Extract to read ▸
________________________________________
In conclusion, our global phosphoproteomic approach offers a comprehensive resource into the signaling pathways triggered by PD-1. Our analysis revealed that in addition to key activating tyrosines within proteins initiating the TCR signaling cascade, PD-1 signaling resulted in dephosphorylated tyrosine residues within proteins mediating IS formation, cellular adhesion, and cytoskeletal organization. Interestingly, PD-1 also engaged pathways involved in the repression of gene expression and protein translation. Whether these pathways are engaged in a T cell subset–specific manner remains to be further investigated. Nevertheless, dissecting PD-1 signaling networks is key to understanding its function as a critical immune-regulatory receptor and for the development of improved therapeutic approaches.

Experimental procedures

Study design

To dissect the signaling pathways downstream of PD-1, we used Jurkat E6.1 T cell line and TMT-based quantitative LC–MS/MS to obtain an unbiased view of the PD-1–regulated phosphoproteome. We applied computational approaches to our phosphoproteomic data to define the signaling pathways engaged by PD-1. To confirm the functional consequences of our phosphoproteomic results, we carried out in vitro controlled laboratory experiments in Jurkat T cells and primary human T cells and employed conventional and phospho-flow cytometry, microscopy, ELISA, T cell proliferation, immunoblot, and molecular cloning. The number of samples, statistical tests, and experimental replicates are designated in the Fig. legends. The study was approved by the Institutional Review Board at Columbia University Medical Center and all donors provided informed consent.

Preparation of ligand-coupled beads

Dynabeads M270-Epoxy (Thermo Fisher Scientific) were covalently conjugated with combinations of mouse anti-human CD3 antibody (clone UCHT1, BioLegend), recombinant human PD-L2-human IgG1 Fc chimera protein (R&D Systems), or mouse IgG1 isotype antibodies (R&D Systems) following the manufacturer's recommendations. The molar ratio between anti-human CD3 and PD-L2 Fc was 1:3, and the molar ratios of all added proteins were kept constant by the addition of mouse IgG isotype antibodies. For each preparation, we used 8 μg of total protein/1 mg of beads, of which 2 μg were anti-CD3 and 4 μg were PD-L2 Fc.
________________________________________
Source material ▸
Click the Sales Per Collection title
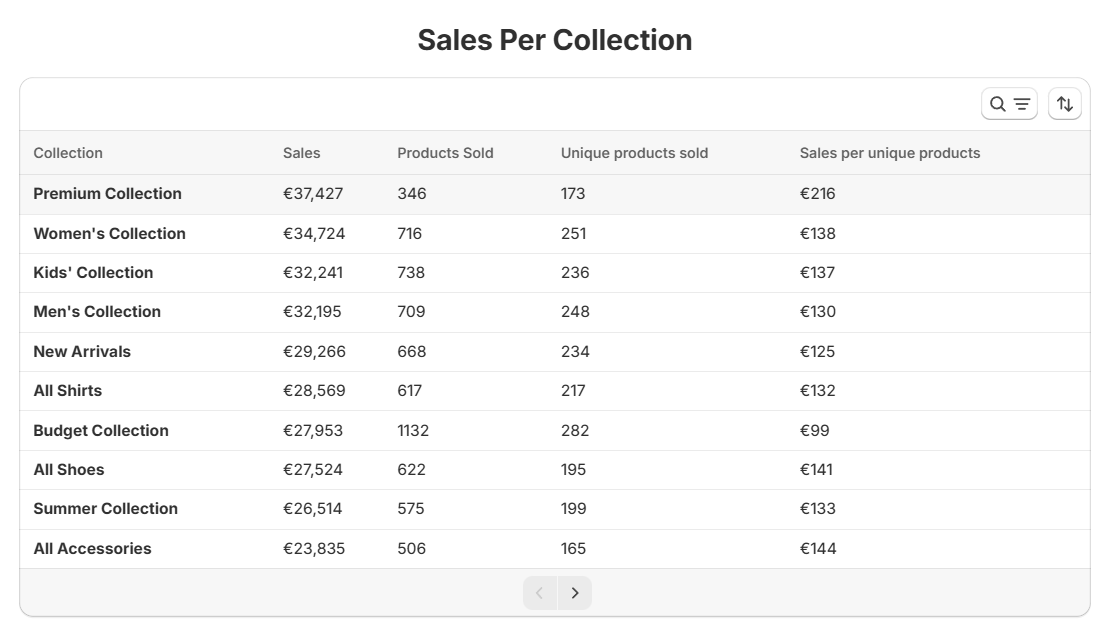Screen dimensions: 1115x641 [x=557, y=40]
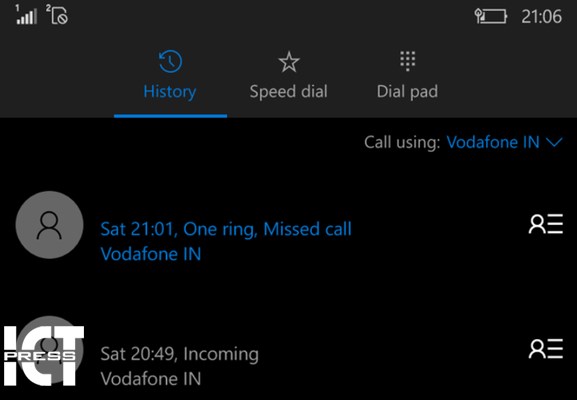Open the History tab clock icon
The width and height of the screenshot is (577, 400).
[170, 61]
________________________________________
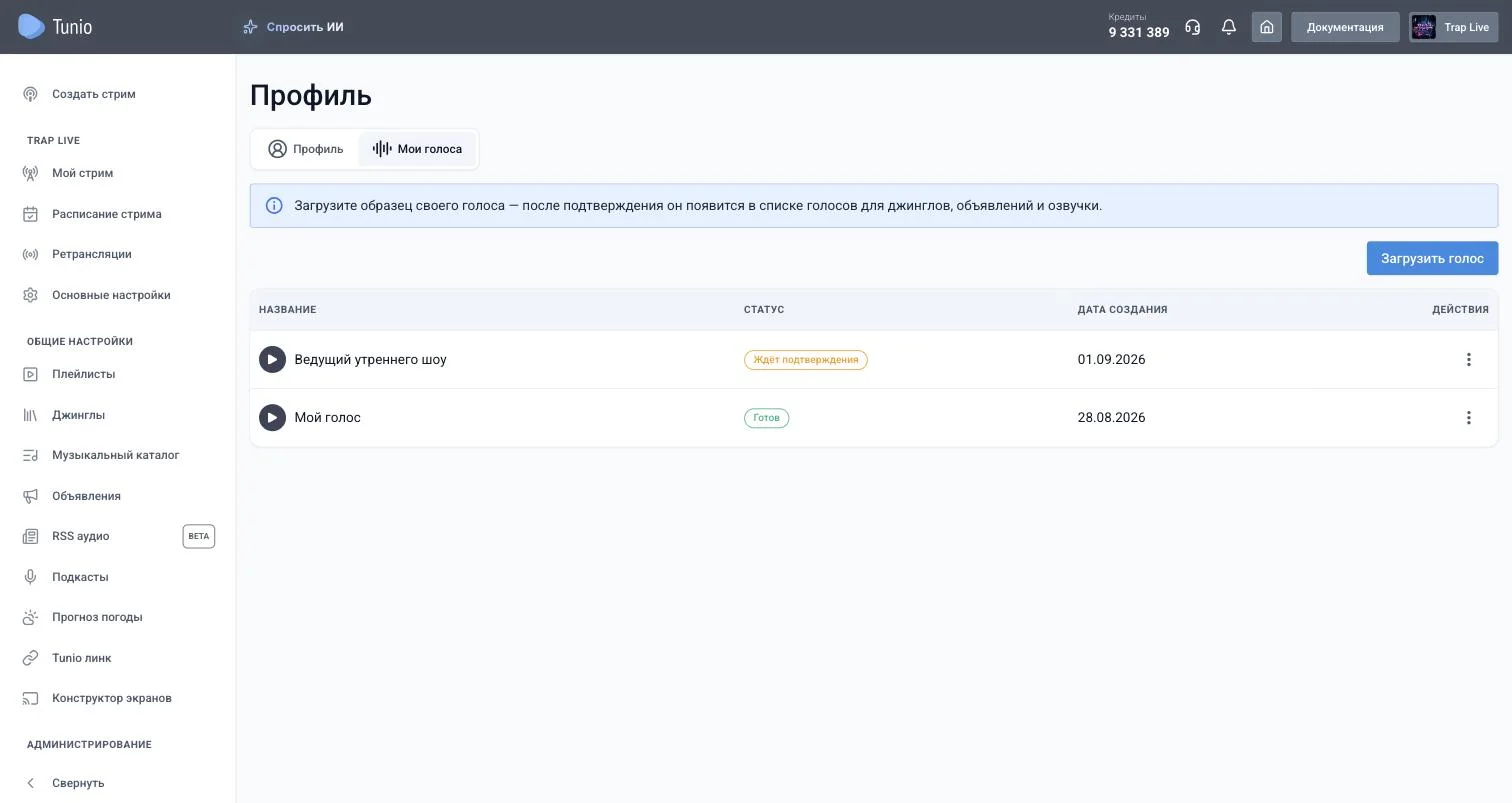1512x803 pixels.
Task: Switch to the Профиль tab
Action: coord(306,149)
________________________________________
Exercise instructions ▸
[A] Answer these questions from the PD-1 signaling excerpt, marking each answer like its question:
(i) Which T cell line was used to obtain the PD-1–regulated phosphoproteome?
(ii) Which body approved the study?
(iii) What was the molar ratio between anti-human CD3 and PD-L2 Fc on the beads?
[B] Retype the part of the PD-1 signaling excerpt between "Dynabeads M270-Epoxy (Thermo" and "were PD-L2 Fc.", inclusive.
The records come from a different source than the PD-1 signaling excerpt.

Answers below ▸
[A]
(i) The Jurkat E6.1 T cell line.
(ii) The Institutional Review Board at Columbia University Medical Center.
(iii) 1:3.

[B]
Dynabeads M270-Epoxy (Thermo Fisher Scientific) were covalently conjugated with combinations of mouse anti-human CD3 antibody (clone UCHT1, BioLegend), recombinant human PD-L2-human IgG1 Fc chimera protein (R&D Systems), or mouse IgG1 isotype antibodies (R&D Systems) following the manufacturer's recommendations. The molar ratio between anti-human CD3 and PD-L2 Fc was 1:3, and the molar ratios of all added proteins were kept constant by the addition of mouse IgG isotype antibodies. For each preparation, we used 8 μg of total protein/1 mg of beads, of which 2 μg were anti-CD3 and 4 μg were PD-L2 Fc.